Nesse 1997 comecei a gostar dos Suede mas não foi ainda aí que fui atrás ao começo da banda – isso só veio depois de 1999 e do lançamento de “Head Music”, então quarto álbum do grupo mas que funcionou como real revelação para mim: caramba, gramo desta merda. Vou mais a fundo. Entre 1999 e 2002, data de “A New Morning”, que viria a ser o último álbum antes da paragem, fui-me interiorizando com os Suede. Fui percebendo o contexto em que surgiram, fui-me encantando por “Suede”, de 1993, e especialmente “Dog Man Star”, do ano seguinte – ainda hoje quem me conhece desde essa altura sabe que foi esse o meu mais reconhecível “nickname” no IRC, o Facebook de outros tempos.
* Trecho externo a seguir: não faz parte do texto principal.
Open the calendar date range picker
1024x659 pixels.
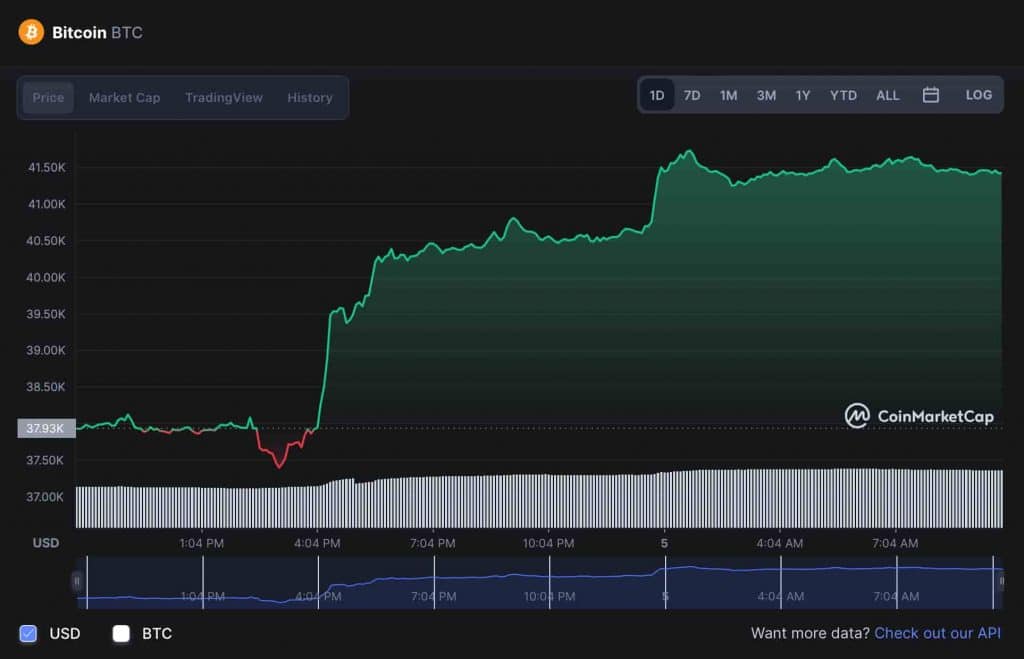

Resumidamente, agora falando em 2013, no real e no presente: “Suede” e “Dog Man Star” são discos teatrais, libidinosos, emotivos, à flor da pele. Falam da vida, da perda, do amor, do desamor, do sexo, do contacto, da sedução. Têm muitas cordas, especialmente “Dog Man Star”, e é aí que a história estará para sempre escrita. Na ressaca dos The Smiths e antes da explosão além-fronteiras da britanice alcoolizada dos Oasis, Brett Anderson (voz) e Bernard Butler (guitarra) formaram uma dupla imbatível na criação musical e na pertinência estética e de linguagem: foram reis das palavras, do estilo, da classe. (Um apontamento que importa apontar: entre estes dois álbuns e o que viria a ser o terceiro, “Coming Up”, foi editado um disco duplo (!) formado só por lados-b (!!) desses tempos, lados-b esses na sua esmagadoríssima maioria melhores que os lados-a da maior parte da concorrência.)
Vou acelerar agora: Bernard Butler sai da banda, e é substituído Richard Oakes, antigo fã que entra para tocar com os ídolos aos 17 anos e ainda hoje é um dos grandes, e sai “Coming Up”, a tal porta de entrada para mim nos Suede – nota também para a chegada de Neil Codling à banda (ainda hoje o tipo com mais pinta), teclados que mudaram para sempre o som Suede. Depois há “Head Music”, disco complexo, distante da teatralidade dos primeiros anos mas também da luz pop de “Coming Up”: é um álbum muito eletrónico, com apontamentos étnicos e não totalmente compreendido. É ótimo, contudo. O final deu-se com “A New Morning”, inquestionavelmente o disco menos estimulante, na ressaca de um período conturbado – drogas, perda de noção e realidade, de trajeto pessoal e musical – e já sem Neil Codling no grupo. “Obsessions” e “Beautiful Loser” são excelentes canções mas o todo desiludiu. Os Suede acabaram então.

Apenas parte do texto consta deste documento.